Nos anos 1970 "voar era um acontecimento na vida das pessoas"

A TAP voltou a vestir-se com as cores antigas e voou até Miami para celebrar os 72 anos da companhia. Entre a tripulação, a cabina esteve entregue à supervisão de uma hospedeira com memória e histórias para contar

Do check-in à pintura do Airbus A330, das fardas da tripulação às refeições, passando pela música e pelos filmes a bordo, tudo naquele voo fez lembrar uma das épocas de ouro das viagens aéreas. Um tempo com mais tempo, com rituais à volta das viagens de avião há muito abandonados e com o mundo ainda longe das preocupações com a segurança que têm marcado as últimas décadas. O voo para Miami, a Magic City, foi o mais recente destino retro da companhia portuguesa.

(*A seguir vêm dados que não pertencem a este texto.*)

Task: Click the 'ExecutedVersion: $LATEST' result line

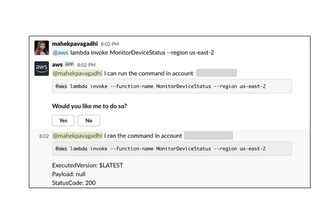Action: 88,165
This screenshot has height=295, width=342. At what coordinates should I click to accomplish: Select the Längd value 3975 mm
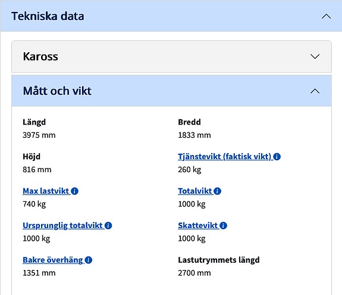(39, 135)
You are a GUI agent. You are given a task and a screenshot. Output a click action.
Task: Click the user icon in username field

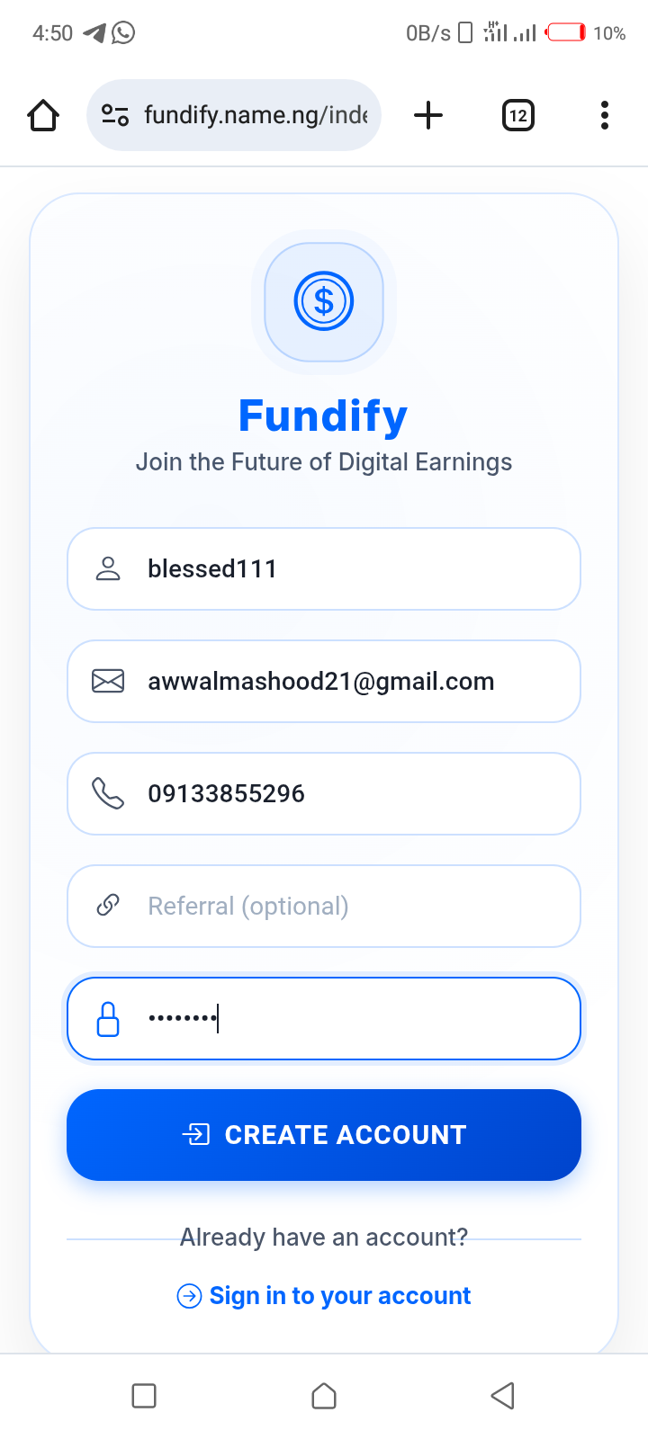pos(108,568)

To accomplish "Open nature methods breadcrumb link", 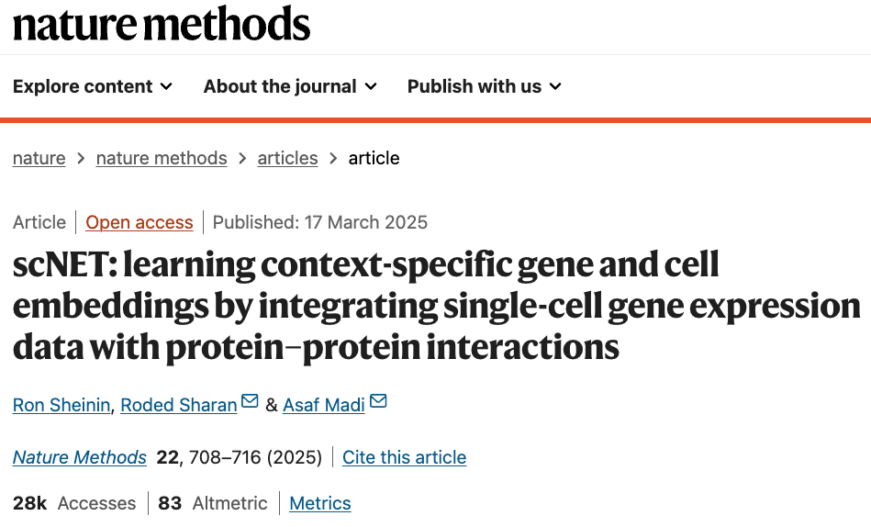I will point(162,159).
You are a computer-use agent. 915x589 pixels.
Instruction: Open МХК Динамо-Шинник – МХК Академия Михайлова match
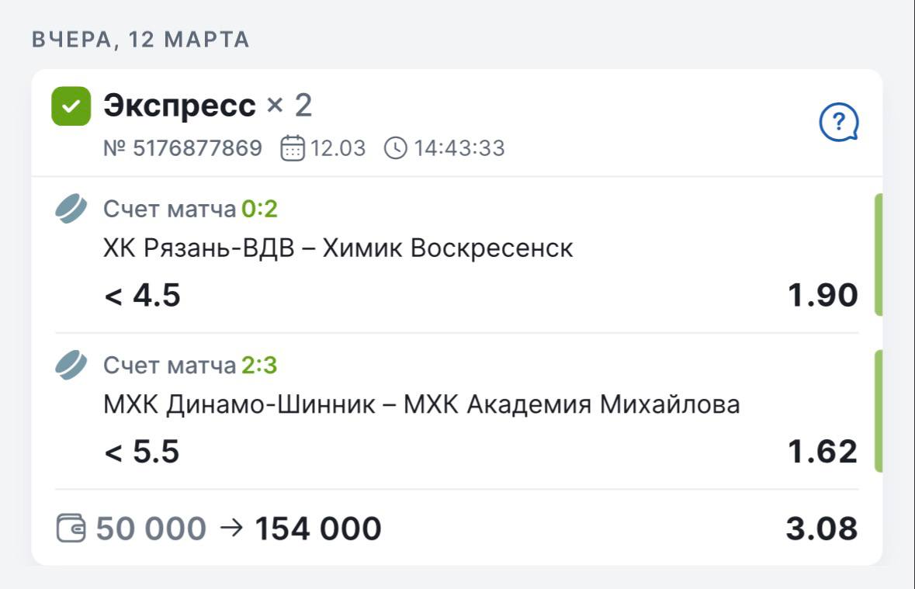click(x=421, y=404)
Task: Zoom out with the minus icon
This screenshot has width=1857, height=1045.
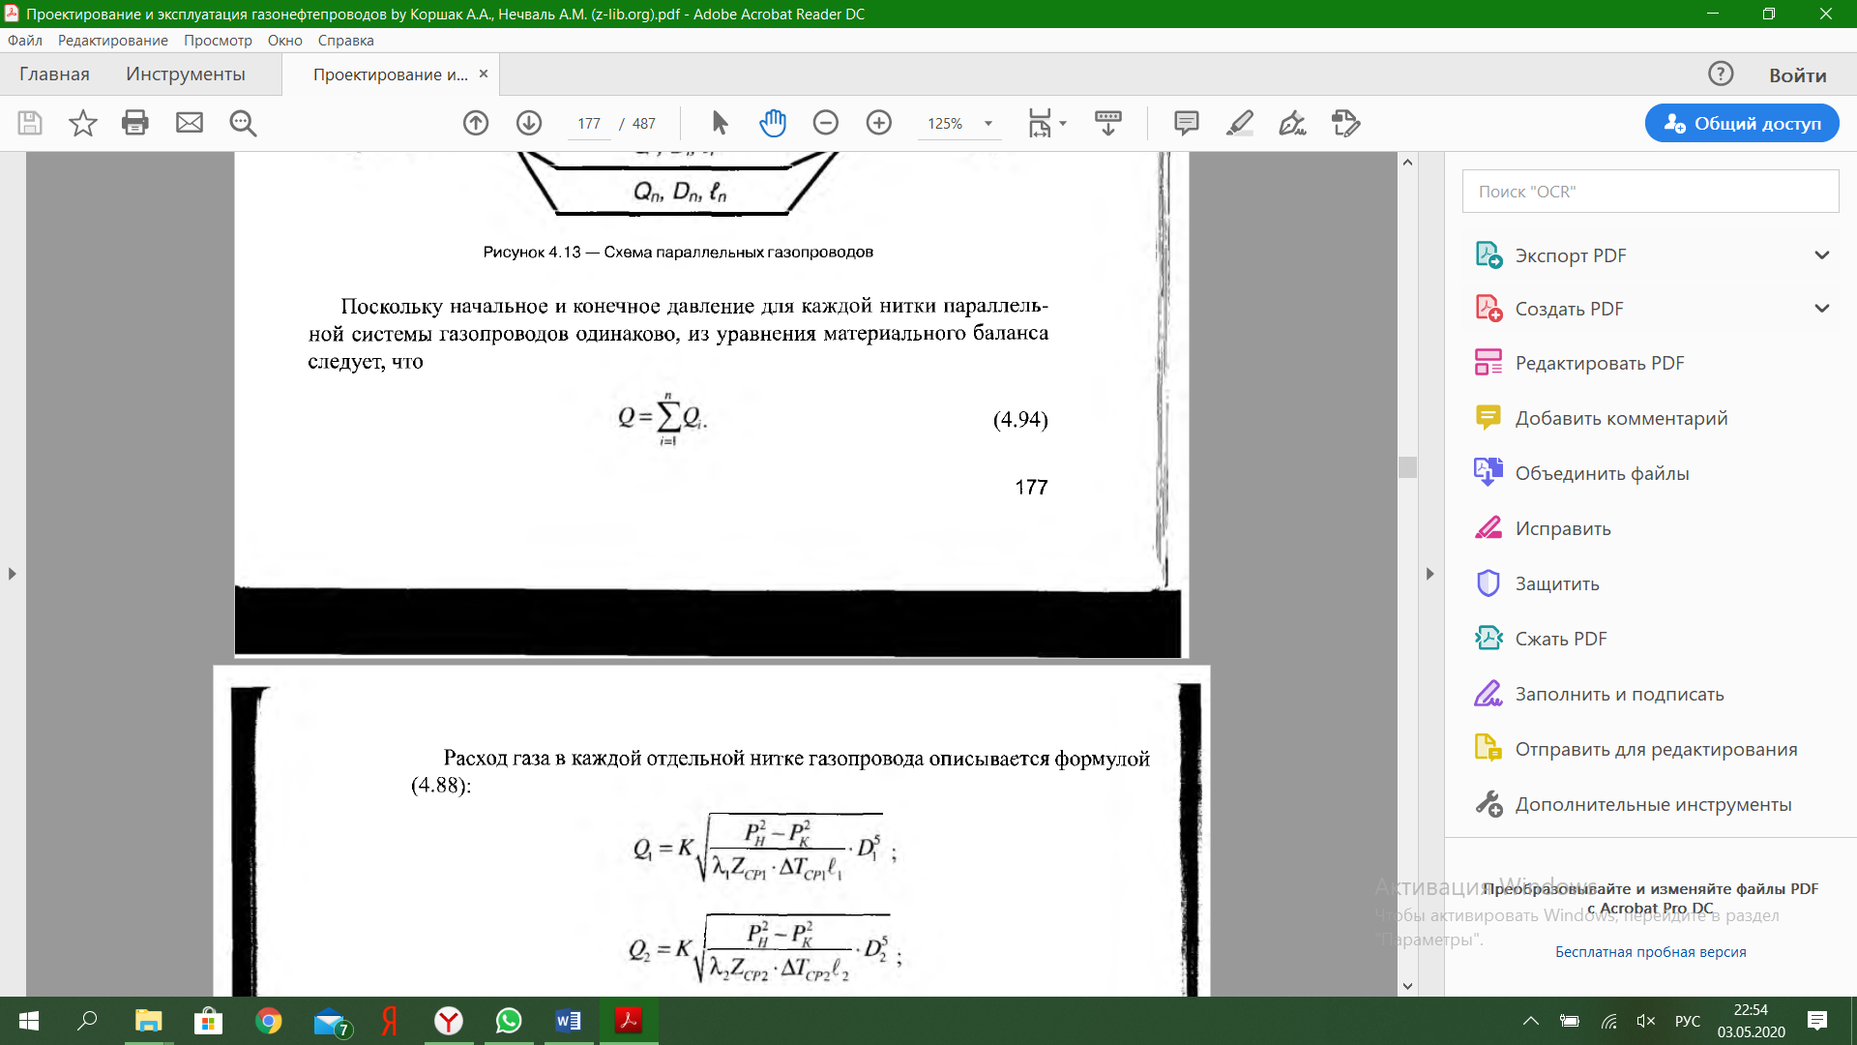Action: [825, 123]
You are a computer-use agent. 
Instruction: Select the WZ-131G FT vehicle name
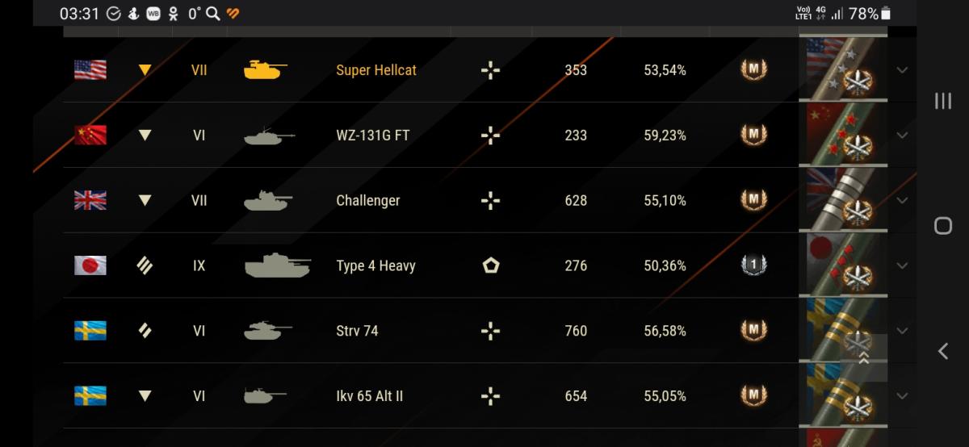coord(372,136)
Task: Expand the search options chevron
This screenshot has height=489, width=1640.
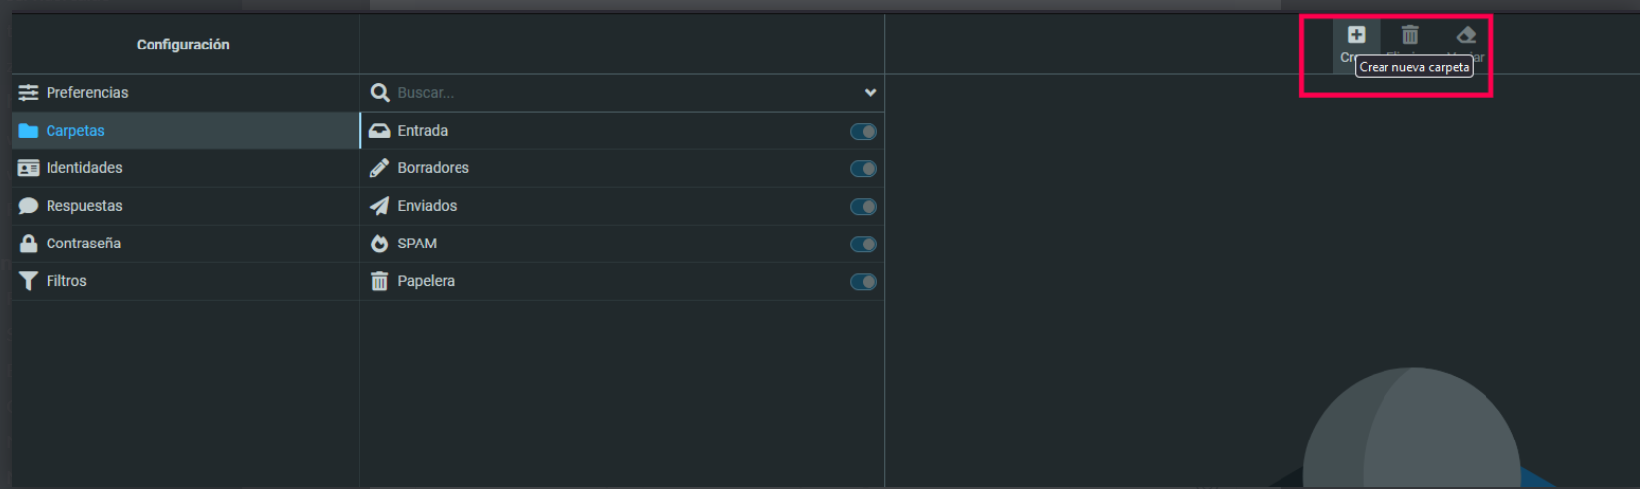Action: (871, 93)
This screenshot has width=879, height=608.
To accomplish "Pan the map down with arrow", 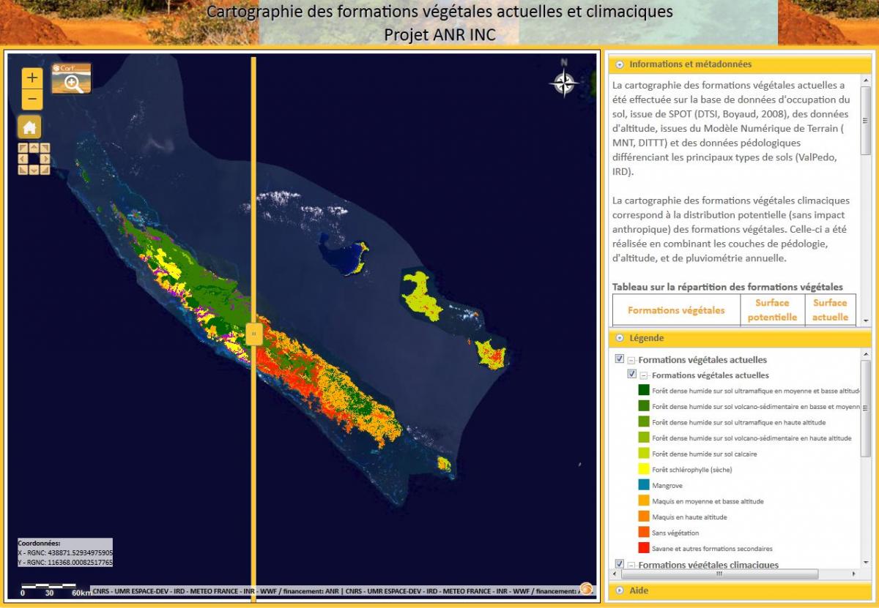I will (34, 170).
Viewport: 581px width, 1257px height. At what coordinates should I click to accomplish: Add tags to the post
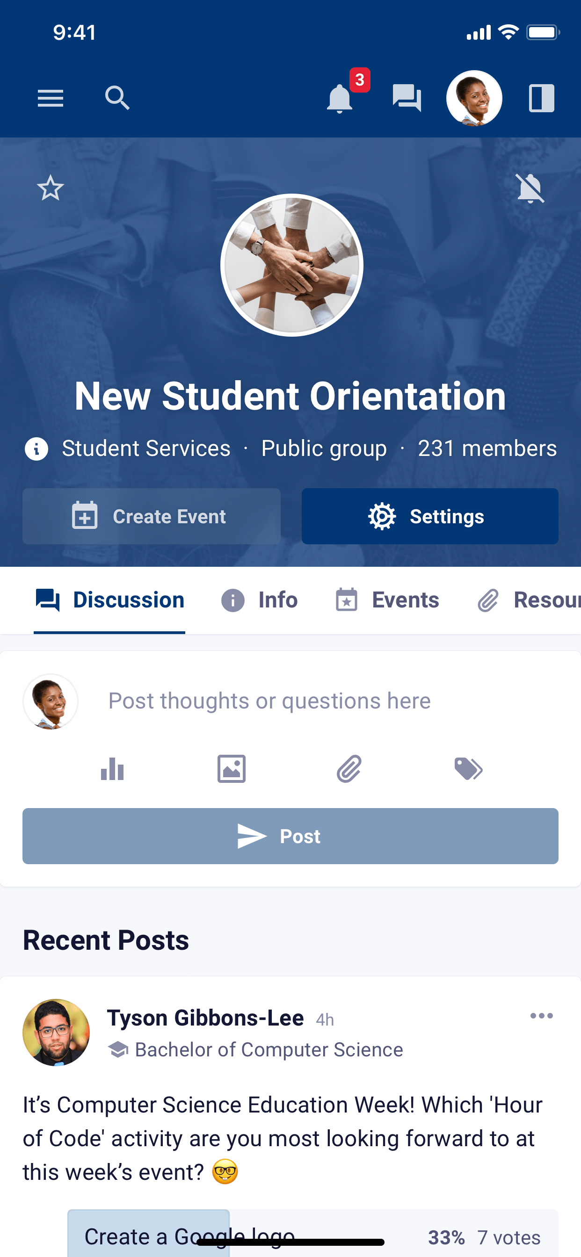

Cristina Silva Melo, supervisora de cabina, está há 44 anos na TAP. "É a minha vida inteira, a vida de adulto. Saí da escola diretamente para a TAP." Ainda chegou a fazer voos de longo curso nos Boeing 747 e lembra esse tempo em que voar era bem diferente. "Era como sair ao domingo, arranjarmo-nos para ir à missa ou ao cinema. Era um acontecimento na vida das pessoas." Conversamos perto do cockpit, em pé, já quase na aproximação a Miami, depois de quase nove horas de voo. Pergunto o que sentiu quando vestiu pela primeira vez esta "nova" farda - uma recriação das fardas dos anos 1970, desenhadas pelo estilista francês Louis Féraud. Cristina engole em seco, faz uma pausa, e tenta não demonstrar muita emoção. "Lembrei-me do que eram as minhas expectativas quando aqui entrei pela primeira vez. Recordei-me de como foi o meu percurso de vida e como, na altura, não tinha a certeza se iria conseguir ultrapassar todas as fases da carreira. Recordei também alguns colegas, algumas estadas, viagens, imensas coisas." Admite que sentiu alguma saudade, alguma nostalgia, mas reconhece que entre as muitas mudanças há agora mais profissionalismo. "Mudou muita coisa. Hoje em dia já não é uma relação autodidata. Naquela altura, ou tínhamos uma vocação, alguma apetência para uma profissão de atendimento, de relação com as pessoas, com os clientes, ou não tínhamos. Agora é tudo muito diferente. A companhia dá-nos muita formação, investe-se muito na área comercial e nas técnicas do marketing. É muito diferente."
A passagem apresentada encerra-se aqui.